>> START TASK MATERIAL

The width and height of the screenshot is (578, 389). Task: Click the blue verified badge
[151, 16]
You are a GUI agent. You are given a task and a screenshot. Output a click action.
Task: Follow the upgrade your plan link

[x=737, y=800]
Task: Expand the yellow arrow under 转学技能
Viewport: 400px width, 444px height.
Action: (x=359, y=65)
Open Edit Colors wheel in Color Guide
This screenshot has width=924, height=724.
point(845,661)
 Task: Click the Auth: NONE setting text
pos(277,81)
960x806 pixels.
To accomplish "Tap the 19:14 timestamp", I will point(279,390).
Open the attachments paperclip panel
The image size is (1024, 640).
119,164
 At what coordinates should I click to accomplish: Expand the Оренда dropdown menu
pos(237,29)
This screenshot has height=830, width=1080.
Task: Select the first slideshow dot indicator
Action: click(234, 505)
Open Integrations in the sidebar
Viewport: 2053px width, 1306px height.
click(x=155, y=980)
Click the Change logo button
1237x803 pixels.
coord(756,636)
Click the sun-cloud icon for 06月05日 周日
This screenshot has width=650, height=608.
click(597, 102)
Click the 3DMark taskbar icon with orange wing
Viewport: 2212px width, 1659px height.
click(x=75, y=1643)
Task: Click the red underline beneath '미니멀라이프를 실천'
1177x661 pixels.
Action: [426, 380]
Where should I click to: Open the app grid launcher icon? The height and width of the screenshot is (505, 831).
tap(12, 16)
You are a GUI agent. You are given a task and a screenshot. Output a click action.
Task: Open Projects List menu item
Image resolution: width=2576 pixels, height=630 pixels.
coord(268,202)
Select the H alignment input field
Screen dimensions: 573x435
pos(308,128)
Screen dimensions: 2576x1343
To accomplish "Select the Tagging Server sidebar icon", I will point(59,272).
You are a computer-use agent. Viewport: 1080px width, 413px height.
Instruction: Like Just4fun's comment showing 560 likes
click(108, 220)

>> END TASK MATERIAL

SET TASK: Copy all of the items above line for line, leaving every character as it appears.

SOLUTION FOR THIS EXERCISE:
The width and height of the screenshot is (578, 389). Task: Click the blue verified badge
[151, 16]
You are a GUI agent. You are given a task and a screenshot. Output a click action.
Task: Follow the upgrade your plan link

[x=737, y=800]
Task: Expand the yellow arrow under 转学技能
Viewport: 400px width, 444px height.
Action: (x=359, y=65)
Open Edit Colors wheel in Color Guide
This screenshot has width=924, height=724.
point(845,661)
 Task: Click the Auth: NONE setting text
pos(277,81)
960x806 pixels.
To accomplish "Tap the 19:14 timestamp", I will point(279,390).
Open the attachments paperclip panel
The image size is (1024, 640).
119,164
 At what coordinates should I click to accomplish: Expand the Оренда dropdown menu
pos(237,29)
This screenshot has height=830, width=1080.
Task: Select the first slideshow dot indicator
Action: click(234, 505)
Open Integrations in the sidebar
Viewport: 2053px width, 1306px height.
click(x=155, y=980)
Click the Change logo button
1237x803 pixels.
coord(756,636)
Click the sun-cloud icon for 06月05日 周日
This screenshot has width=650, height=608.
click(597, 102)
Click the 3DMark taskbar icon with orange wing
Viewport: 2212px width, 1659px height.
click(x=75, y=1643)
Task: Click the red underline beneath '미니멀라이프를 실천'
1177x661 pixels.
Action: [426, 380]
Where should I click to: Open the app grid launcher icon? The height and width of the screenshot is (505, 831).
tap(12, 16)
You are a GUI agent. You are given a task and a screenshot. Output a click action.
Task: Open Projects List menu item
Image resolution: width=2576 pixels, height=630 pixels.
coord(268,202)
Select the H alignment input field
Screen dimensions: 573x435
pos(308,128)
Screen dimensions: 2576x1343
To accomplish "Select the Tagging Server sidebar icon", I will point(59,272).
You are a computer-use agent. Viewport: 1080px width, 413px height.
Instruction: Like Just4fun's comment showing 560 likes
click(108, 220)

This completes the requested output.